• Records contained in a dataset:
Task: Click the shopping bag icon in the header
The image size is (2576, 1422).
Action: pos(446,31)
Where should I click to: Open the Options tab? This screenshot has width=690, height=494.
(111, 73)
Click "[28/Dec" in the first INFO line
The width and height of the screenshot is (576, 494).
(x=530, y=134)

• Your task: Retype all of the data word for word.

• Response area:
Task: Click the shopping bag icon in the header
The image size is (2576, 1422).
Action: pos(446,31)
Where should I click to: Open the Options tab? This screenshot has width=690, height=494.
(111, 73)
Click "[28/Dec" in the first INFO line
The width and height of the screenshot is (576, 494).
(x=530, y=134)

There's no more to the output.